No entanto, a weirdness patente no primeiro tema (e reflectida por um Simon Neil espantado a gritar ‘record that?!’) não espelha o disco restante que, mesmo mostrando um lado diferente da banda, é sem dúvida o registo mais convencional e amigável já editado por eles.

Há momentos em que os Biffy soam iguais a si mesmos, como na enérgica “Animal Style” ou em “Flammable”, que não soará estranha a fãs de “Who’s Got a Match” ou “Born On a Horse”, mas em geral Ellipsis aposta em Pop Rock tradicional regado a baladas e, infelizmente, a banalidade por vezes (para quem já escreveu baladas brilhantes como “God and Satan” ou “Opposite”, para não falar de “Machines”, é difícil engolir momentos insípidos como “Medicine”, acompanhada a violinos num mar de clichés ou a doçura enjoativa de “Re-arrange”).

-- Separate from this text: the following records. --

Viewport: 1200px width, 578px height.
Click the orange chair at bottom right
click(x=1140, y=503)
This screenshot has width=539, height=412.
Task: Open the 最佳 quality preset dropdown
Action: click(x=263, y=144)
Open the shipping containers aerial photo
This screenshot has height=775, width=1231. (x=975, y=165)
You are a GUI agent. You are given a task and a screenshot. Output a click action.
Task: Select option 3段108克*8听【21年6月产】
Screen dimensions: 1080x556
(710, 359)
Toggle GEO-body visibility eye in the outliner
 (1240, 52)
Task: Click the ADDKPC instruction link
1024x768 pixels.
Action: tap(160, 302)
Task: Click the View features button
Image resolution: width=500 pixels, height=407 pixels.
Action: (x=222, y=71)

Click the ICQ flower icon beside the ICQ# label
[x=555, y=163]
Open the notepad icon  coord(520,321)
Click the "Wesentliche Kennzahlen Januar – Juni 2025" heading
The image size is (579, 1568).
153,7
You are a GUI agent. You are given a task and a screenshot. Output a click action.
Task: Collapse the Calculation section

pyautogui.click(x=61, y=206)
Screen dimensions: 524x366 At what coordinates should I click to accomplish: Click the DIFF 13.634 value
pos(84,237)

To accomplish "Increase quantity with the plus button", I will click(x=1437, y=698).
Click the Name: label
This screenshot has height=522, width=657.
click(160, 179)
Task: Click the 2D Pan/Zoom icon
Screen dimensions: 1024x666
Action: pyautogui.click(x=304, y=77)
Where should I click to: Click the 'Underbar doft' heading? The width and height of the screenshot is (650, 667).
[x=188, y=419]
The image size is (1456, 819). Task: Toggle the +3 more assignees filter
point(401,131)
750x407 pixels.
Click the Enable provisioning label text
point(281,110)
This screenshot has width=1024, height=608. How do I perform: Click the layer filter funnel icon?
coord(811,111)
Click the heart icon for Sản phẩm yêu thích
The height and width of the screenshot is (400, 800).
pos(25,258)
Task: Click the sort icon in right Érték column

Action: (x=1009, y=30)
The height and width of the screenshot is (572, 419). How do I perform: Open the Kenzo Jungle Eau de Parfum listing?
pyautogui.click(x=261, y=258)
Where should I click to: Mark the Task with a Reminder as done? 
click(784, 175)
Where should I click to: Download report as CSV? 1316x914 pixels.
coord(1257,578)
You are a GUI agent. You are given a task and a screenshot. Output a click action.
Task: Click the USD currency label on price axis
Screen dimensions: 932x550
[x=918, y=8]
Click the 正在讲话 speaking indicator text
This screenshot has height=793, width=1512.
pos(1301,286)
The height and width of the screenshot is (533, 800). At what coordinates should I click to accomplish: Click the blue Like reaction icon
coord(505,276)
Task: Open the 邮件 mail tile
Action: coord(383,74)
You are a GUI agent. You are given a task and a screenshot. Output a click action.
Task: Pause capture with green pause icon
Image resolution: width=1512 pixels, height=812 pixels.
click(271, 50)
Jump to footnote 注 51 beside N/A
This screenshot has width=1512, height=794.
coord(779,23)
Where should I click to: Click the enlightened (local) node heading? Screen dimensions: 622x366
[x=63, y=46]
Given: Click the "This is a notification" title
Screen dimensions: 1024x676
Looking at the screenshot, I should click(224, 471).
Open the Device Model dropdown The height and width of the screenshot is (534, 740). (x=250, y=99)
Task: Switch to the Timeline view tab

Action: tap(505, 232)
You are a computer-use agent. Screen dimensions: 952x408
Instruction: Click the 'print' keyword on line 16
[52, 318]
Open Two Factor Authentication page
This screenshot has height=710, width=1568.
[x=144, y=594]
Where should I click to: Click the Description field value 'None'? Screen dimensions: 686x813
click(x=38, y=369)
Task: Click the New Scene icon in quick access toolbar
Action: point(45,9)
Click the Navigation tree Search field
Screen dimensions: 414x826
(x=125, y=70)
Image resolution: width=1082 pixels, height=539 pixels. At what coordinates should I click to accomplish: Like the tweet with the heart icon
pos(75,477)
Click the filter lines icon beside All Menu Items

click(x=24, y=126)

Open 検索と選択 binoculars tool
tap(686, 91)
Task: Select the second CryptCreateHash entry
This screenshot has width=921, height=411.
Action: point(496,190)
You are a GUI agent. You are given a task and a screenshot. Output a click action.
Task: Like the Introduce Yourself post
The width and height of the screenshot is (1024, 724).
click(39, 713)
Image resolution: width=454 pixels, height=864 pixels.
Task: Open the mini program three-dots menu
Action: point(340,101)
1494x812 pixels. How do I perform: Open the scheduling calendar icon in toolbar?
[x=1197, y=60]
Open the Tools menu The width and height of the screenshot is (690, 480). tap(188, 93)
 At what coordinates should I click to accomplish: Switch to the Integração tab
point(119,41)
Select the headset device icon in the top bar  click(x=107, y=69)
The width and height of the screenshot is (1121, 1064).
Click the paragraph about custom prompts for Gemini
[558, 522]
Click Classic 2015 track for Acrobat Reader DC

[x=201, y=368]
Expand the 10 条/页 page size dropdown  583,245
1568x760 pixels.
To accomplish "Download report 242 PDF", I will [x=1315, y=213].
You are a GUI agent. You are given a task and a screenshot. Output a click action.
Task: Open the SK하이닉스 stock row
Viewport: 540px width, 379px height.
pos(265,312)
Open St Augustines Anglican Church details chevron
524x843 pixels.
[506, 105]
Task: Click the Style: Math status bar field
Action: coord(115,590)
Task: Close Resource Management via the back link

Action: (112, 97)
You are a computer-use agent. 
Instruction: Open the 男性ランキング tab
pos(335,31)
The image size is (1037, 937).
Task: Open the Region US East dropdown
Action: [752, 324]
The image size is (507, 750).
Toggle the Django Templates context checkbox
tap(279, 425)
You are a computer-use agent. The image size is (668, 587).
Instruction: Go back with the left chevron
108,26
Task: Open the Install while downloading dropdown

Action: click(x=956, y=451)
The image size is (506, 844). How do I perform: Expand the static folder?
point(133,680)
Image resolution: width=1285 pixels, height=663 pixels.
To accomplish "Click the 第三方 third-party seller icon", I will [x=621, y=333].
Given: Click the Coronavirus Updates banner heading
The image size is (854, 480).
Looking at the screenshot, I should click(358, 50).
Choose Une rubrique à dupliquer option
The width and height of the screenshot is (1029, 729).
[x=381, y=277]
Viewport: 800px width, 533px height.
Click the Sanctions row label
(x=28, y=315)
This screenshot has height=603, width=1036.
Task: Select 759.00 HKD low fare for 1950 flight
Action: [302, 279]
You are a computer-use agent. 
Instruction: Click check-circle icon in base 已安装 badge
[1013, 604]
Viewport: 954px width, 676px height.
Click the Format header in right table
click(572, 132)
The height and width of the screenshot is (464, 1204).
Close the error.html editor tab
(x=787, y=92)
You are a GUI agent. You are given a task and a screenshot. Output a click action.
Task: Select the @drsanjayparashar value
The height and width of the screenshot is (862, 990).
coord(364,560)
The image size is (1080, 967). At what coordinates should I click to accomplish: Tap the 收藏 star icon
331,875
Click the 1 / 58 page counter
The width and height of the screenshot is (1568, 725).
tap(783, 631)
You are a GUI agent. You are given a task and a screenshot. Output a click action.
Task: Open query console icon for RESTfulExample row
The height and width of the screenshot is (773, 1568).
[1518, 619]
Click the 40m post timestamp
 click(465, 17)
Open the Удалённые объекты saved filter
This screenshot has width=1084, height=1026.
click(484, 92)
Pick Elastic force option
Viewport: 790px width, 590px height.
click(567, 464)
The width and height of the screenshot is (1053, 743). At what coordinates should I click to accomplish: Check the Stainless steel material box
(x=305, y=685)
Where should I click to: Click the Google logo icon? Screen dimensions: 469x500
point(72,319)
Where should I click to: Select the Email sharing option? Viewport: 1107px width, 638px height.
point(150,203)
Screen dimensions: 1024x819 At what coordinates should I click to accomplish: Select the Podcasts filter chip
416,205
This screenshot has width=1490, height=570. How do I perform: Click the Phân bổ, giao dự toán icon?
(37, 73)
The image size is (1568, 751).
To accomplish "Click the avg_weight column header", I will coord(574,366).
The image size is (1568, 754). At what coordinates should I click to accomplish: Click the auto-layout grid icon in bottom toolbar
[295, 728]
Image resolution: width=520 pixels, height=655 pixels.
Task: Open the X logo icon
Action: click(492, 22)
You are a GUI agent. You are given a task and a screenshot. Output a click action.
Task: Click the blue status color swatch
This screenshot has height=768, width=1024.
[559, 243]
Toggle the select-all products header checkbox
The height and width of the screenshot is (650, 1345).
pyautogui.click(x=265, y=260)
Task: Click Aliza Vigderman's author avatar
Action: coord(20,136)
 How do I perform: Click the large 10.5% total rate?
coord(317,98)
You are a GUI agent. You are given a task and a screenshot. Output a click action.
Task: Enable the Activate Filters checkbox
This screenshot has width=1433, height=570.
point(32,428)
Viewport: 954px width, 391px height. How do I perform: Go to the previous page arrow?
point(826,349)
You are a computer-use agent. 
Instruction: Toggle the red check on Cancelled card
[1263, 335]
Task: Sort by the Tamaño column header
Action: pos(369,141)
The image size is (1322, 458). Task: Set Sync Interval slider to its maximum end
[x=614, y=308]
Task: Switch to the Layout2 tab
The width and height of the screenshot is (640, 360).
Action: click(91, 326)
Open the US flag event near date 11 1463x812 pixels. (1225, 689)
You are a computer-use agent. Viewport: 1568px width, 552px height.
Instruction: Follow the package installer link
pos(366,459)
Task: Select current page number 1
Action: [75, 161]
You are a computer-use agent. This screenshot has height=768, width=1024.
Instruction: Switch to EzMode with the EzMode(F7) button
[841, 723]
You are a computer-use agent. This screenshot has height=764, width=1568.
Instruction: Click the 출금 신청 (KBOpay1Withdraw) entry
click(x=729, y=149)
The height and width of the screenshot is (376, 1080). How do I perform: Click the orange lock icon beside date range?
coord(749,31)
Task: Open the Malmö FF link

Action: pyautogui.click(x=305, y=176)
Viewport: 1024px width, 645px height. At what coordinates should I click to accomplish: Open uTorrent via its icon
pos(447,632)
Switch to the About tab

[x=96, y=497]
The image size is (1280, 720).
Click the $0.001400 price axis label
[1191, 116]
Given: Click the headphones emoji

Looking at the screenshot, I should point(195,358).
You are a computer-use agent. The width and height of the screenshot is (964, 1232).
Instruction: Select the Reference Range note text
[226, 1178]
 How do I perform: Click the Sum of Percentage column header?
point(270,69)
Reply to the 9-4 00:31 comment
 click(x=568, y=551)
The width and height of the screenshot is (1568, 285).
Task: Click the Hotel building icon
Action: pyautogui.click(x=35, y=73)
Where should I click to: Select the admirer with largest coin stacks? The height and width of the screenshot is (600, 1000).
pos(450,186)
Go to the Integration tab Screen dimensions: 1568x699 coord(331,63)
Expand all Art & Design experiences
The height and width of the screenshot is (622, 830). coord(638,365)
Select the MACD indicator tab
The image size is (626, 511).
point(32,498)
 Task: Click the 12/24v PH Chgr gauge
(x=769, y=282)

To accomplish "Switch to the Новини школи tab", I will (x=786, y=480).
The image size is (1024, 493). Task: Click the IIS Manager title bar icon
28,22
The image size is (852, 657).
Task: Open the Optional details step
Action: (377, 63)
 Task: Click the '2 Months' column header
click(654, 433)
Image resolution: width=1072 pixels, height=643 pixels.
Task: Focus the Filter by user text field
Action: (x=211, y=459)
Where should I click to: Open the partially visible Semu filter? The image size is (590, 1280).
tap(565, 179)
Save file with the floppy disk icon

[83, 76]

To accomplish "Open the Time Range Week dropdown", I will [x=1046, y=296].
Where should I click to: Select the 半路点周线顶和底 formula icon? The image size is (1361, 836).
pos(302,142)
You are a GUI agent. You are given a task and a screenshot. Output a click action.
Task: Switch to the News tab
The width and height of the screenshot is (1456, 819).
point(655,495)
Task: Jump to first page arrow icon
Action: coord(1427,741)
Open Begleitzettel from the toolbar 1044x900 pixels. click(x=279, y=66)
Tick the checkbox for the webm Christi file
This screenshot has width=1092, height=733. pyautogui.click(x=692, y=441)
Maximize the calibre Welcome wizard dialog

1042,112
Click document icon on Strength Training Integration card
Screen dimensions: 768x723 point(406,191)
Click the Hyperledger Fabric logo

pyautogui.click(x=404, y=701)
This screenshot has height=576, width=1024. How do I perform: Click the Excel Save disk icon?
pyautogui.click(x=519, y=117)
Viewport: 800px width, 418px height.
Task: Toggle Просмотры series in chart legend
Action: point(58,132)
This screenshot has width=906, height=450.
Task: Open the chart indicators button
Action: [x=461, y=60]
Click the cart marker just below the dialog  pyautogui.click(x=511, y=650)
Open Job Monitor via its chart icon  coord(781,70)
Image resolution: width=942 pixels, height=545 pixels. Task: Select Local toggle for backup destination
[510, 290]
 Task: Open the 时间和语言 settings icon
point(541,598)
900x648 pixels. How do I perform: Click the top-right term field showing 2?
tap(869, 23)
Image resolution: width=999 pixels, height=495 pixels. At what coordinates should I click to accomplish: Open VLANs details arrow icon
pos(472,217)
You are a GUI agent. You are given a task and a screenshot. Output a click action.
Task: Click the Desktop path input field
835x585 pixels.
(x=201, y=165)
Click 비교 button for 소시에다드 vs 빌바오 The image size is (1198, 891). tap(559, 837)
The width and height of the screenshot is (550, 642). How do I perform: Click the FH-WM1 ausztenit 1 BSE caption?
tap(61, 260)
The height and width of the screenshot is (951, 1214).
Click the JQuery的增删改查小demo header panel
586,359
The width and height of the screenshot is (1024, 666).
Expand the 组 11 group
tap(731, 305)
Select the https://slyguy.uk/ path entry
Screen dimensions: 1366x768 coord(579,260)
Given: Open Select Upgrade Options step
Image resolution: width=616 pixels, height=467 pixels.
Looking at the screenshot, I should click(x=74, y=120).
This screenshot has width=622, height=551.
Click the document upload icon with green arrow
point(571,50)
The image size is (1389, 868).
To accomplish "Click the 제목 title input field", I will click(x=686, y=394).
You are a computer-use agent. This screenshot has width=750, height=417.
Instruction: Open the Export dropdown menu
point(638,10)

Isto não significa que a Pop da banda falhe, como se pode ver pela fantástica “Friends and Enemies” a trazer à memória também a transformação recente dos Paramore, só torna difícil aceitar que num disco onde o equilíbrio entre agressividade e melodia está tão bem representado em faixas como a visceral “On a Bang”, muitas vezes a banda opte pela rota da Pop Rock moderna de riffs fáceis e de rápida digestão, resultando em faixas simpáticas mas facilmente olvidáveis como as banais “Herex” ou “Howl”.

Assinalando a terceira trilogia para os Biffy Clyro numa altura em que estes são das maiores bandas europeias, Ellipsis entra sem medo por território Pop e, se a verdade é que nunca falha completamente, não é tão memorável como os registos anteriores da banda, estando recheado de baladas e Rock de estádio de consumo fácil e deixando para trás a estranheza que a banda fazia tão bem.